Just as importantly, the agreement respected critical boundaries. It preserved Columbia’s autonomy, upheld independent governance, and made clear that the federal government would not have the “authority to dictate faculty hiring, University hiring, admission decisions, or the content of academic speech.” The final terms bore little resemblance to the highly prescriptive April 11 demands sent to Harvard, which no serious university could have accepted. Here, the federal government operated as a regulator, not a micromanager, an appropriate and constructive distinction.
We’ve been calling for this kind of course correction and renewal since Issue #001 of August 20, 2024, well before the election and long before federal action became inevitable. Many of the changes now embraced by the University reflect ideas we’ve consistently championed. We take heart in seeing those recommendations translated into reality.
Full credit is due to our University leadership, including Acting President Claire Shipman, the senior administration, and our Trustees for navigating a complex landscape with steadiness and resolve. We are grateful in particular to Acting President Shipman—only the fourth Trustee in Columbia’s history to serve as President—and we believe history will reflect well on her tenure. The time has now come to transition to permanent leadership, a new and permanent President and senior administration capable of completing the hard work of reform, renewing every aspect of Columbia from top to bottom, and restoring our standing at home and abroad.
Introducing the Stand Columbia Society Scorecard
Yet the critics aren’t entirely wrong. There are real reasons to question whether this deal will be fully implemented. The funding has been restored immediately, but Columbia’s commitments may take years to bear fruit. It’s not unreasonable to worry that, as the urgency fades, so will the will to follow through. Reform requires persistent execution. Without continued focus, inertia takes over, momentum fades, and progress stalls.
That’s why we’re launching a tool to keep the focus on execution.
Since our founding, and over the course of 58 issues, the Stand Columbia Society has advanced 19 core recommendations. Columbia, through public statements and policy announcements, has now embraced many of the same principles. The overlap is both significant and encouraging.

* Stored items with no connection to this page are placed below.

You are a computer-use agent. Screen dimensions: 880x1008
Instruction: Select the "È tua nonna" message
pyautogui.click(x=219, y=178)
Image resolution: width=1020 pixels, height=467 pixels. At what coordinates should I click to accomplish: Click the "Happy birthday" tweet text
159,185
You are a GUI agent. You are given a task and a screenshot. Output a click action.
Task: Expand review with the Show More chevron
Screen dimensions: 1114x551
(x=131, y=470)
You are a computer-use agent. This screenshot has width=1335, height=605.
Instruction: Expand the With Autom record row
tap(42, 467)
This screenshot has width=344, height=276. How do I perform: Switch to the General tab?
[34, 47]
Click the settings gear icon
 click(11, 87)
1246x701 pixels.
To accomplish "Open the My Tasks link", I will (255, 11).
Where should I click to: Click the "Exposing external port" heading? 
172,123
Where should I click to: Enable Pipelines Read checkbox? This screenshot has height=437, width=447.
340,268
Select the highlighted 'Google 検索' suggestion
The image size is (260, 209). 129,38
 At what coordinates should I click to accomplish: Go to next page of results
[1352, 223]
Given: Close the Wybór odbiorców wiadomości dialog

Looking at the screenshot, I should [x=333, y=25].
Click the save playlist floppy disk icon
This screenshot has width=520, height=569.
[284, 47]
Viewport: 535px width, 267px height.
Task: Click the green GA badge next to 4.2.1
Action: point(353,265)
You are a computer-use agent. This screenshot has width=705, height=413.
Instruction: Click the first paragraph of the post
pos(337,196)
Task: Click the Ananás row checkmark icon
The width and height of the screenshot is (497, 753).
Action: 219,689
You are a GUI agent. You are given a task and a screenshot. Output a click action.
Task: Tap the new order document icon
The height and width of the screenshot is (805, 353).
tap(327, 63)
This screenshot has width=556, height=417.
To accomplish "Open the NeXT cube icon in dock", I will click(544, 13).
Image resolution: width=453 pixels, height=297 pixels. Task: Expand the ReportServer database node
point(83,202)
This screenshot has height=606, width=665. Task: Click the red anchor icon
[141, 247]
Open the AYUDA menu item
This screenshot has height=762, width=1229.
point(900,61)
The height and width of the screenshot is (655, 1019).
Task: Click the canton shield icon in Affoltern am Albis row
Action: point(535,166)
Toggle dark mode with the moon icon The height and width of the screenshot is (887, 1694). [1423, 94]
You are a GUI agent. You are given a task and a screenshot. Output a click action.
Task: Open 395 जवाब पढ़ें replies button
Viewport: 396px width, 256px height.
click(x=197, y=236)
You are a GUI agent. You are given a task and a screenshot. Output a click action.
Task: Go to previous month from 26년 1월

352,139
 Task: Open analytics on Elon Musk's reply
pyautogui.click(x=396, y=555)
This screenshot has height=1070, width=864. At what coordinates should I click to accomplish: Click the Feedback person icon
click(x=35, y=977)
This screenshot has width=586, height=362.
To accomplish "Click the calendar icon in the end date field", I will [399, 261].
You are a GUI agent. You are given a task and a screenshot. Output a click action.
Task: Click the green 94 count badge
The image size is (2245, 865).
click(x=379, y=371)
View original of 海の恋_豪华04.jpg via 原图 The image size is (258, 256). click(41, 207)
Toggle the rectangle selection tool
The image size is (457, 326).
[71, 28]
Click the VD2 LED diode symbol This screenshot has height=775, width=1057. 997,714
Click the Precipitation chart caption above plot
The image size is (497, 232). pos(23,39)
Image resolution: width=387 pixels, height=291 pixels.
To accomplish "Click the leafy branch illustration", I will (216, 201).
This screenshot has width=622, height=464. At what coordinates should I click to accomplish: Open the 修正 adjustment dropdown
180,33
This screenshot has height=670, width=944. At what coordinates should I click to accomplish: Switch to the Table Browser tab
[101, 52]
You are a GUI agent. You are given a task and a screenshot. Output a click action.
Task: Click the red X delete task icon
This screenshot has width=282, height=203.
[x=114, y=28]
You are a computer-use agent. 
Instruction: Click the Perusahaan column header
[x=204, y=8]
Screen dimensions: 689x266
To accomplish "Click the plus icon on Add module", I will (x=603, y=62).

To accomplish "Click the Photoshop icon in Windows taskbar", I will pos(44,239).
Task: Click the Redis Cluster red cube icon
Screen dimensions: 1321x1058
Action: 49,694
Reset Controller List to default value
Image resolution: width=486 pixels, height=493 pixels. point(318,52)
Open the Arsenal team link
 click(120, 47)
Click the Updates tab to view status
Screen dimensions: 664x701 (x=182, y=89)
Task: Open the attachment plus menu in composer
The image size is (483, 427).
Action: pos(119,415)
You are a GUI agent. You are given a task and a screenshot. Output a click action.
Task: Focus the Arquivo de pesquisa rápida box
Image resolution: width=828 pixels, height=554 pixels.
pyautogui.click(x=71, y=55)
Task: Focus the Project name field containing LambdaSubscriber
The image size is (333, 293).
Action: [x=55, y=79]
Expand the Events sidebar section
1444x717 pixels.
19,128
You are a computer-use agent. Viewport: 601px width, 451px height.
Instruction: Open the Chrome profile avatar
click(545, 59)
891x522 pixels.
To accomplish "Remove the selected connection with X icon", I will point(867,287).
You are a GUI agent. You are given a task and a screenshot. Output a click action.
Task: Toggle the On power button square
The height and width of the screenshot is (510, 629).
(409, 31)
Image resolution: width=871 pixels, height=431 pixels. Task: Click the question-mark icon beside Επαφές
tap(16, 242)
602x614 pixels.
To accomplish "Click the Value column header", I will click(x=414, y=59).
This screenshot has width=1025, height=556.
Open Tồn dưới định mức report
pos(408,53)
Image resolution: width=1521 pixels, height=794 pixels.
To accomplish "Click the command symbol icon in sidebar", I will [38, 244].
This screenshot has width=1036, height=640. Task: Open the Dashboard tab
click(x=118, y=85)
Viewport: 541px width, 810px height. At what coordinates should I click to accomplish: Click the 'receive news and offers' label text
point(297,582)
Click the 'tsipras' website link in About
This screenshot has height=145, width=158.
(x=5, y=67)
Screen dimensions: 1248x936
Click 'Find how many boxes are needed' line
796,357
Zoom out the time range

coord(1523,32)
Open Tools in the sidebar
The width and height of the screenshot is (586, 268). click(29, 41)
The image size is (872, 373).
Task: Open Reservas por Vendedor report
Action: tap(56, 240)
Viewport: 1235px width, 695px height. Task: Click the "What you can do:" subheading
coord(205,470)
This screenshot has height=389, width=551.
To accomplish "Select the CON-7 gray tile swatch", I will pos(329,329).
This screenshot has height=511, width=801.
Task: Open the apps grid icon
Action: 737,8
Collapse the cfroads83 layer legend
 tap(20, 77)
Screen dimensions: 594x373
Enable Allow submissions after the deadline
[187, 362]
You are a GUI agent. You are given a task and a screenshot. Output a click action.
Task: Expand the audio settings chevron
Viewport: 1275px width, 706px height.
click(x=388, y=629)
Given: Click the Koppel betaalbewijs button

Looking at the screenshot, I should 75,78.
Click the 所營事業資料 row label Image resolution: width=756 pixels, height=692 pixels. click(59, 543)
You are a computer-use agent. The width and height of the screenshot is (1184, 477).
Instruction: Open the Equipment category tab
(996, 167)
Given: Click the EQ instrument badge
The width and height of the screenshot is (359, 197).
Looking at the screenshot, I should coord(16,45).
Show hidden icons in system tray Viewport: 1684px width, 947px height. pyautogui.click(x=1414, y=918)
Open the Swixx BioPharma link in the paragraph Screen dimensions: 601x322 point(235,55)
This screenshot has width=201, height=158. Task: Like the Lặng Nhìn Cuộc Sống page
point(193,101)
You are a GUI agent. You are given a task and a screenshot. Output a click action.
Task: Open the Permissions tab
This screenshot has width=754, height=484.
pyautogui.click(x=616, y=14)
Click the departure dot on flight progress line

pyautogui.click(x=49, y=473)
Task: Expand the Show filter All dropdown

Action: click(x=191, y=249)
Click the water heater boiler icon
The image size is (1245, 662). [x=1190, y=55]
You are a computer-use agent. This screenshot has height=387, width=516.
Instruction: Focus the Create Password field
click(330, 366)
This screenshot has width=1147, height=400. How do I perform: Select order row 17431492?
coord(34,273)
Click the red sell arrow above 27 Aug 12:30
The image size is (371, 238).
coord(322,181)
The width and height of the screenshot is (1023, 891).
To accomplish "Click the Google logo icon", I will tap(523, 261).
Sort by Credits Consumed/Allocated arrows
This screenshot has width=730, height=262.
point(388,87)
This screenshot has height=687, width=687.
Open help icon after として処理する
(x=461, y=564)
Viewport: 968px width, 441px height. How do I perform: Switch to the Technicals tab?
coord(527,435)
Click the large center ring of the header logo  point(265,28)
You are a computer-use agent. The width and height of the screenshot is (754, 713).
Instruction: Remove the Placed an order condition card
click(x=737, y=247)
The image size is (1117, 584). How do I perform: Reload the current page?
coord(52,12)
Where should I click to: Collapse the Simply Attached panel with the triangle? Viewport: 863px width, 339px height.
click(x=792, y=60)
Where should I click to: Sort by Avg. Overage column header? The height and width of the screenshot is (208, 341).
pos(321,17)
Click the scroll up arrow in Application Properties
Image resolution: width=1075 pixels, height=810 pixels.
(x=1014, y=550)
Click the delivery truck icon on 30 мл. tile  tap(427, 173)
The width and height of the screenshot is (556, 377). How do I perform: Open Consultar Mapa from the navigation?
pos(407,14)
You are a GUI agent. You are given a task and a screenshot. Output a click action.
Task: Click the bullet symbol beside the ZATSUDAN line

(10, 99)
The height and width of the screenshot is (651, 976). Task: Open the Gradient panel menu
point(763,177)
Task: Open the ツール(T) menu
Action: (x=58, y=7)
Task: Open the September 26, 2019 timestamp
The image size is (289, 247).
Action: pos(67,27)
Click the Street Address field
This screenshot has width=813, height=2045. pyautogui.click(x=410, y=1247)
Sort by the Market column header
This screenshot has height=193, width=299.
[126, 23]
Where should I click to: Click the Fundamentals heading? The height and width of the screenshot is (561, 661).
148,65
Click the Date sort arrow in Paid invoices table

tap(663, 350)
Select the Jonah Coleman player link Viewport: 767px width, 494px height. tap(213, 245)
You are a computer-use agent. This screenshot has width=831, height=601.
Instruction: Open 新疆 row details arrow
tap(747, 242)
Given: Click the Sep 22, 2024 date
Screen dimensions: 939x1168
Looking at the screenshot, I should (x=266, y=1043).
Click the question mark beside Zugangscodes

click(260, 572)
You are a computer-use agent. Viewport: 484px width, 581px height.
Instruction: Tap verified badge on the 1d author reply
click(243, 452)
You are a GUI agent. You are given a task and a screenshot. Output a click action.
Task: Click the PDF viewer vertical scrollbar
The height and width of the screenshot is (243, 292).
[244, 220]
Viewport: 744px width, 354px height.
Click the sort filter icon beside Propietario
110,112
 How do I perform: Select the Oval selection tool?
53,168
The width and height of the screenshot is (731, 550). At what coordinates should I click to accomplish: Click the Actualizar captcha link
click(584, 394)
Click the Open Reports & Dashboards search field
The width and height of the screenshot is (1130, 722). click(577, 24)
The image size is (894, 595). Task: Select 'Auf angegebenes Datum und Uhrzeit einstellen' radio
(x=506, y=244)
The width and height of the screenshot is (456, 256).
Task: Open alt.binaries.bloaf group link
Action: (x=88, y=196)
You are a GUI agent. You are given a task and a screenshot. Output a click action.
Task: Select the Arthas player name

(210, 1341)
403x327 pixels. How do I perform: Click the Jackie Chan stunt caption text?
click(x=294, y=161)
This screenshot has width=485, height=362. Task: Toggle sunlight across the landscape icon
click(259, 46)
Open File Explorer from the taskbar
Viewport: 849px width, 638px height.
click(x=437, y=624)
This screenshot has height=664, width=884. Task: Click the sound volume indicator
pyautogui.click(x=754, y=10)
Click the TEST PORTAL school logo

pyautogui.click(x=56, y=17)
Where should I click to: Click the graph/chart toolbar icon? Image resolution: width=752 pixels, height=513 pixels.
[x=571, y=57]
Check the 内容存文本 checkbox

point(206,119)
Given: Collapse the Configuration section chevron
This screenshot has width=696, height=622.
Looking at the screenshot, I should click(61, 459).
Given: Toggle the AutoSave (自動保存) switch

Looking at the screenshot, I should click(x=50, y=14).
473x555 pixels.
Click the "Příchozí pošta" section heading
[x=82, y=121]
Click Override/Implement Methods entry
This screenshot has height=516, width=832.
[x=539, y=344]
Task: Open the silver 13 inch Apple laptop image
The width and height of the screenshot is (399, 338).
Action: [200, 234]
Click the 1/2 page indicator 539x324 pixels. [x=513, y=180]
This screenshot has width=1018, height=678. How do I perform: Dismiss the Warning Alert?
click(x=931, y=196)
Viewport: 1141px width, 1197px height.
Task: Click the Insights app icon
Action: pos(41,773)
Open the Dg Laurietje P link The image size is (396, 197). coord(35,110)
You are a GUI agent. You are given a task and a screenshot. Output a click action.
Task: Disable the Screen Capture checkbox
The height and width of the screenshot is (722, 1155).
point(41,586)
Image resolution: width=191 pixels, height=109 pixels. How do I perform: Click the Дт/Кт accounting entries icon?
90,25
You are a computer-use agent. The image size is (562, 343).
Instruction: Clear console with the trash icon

Today, we’re introducing the Stand Columbia Society Scorecard to track progress across those commitments. Using only publicly available information, we’ll classify each item as “Complete”, “Partially Complete”, “Started, No Known Results”, or “Not Started”, with linked documentation where possible. We will update the Scorecard regularly and publish findings as key milestones materialize. The use of only publicly-available information is intentional: if items on this Scorecard are complete but are not publicly known, perhaps they should be, as “justice must not only be done, but must also be seen to be done.” You can find the initial snapshot as of July 23, 2025 below.

As we have repeatedly warned, the financial stakes are existential for a cash flow-fragile institution like a university. This deal, while not perfect, will, with the release of the frozen federal funds, will allow Columbia to move forward and return to our mission of excellence in teaching, learning, research, and patient care.
With the fall semester just weeks away, the University has a chance to reset the tone. Our Scorecard is offered in that spirit: as a resource for Columbia’s current and future leadership—and for everyone committed to its renewal—to track real progress, reinforce follow-through, and prevent backsliding. Bottom line: it’s great that Columbia got the funding back, let’s not lose it again.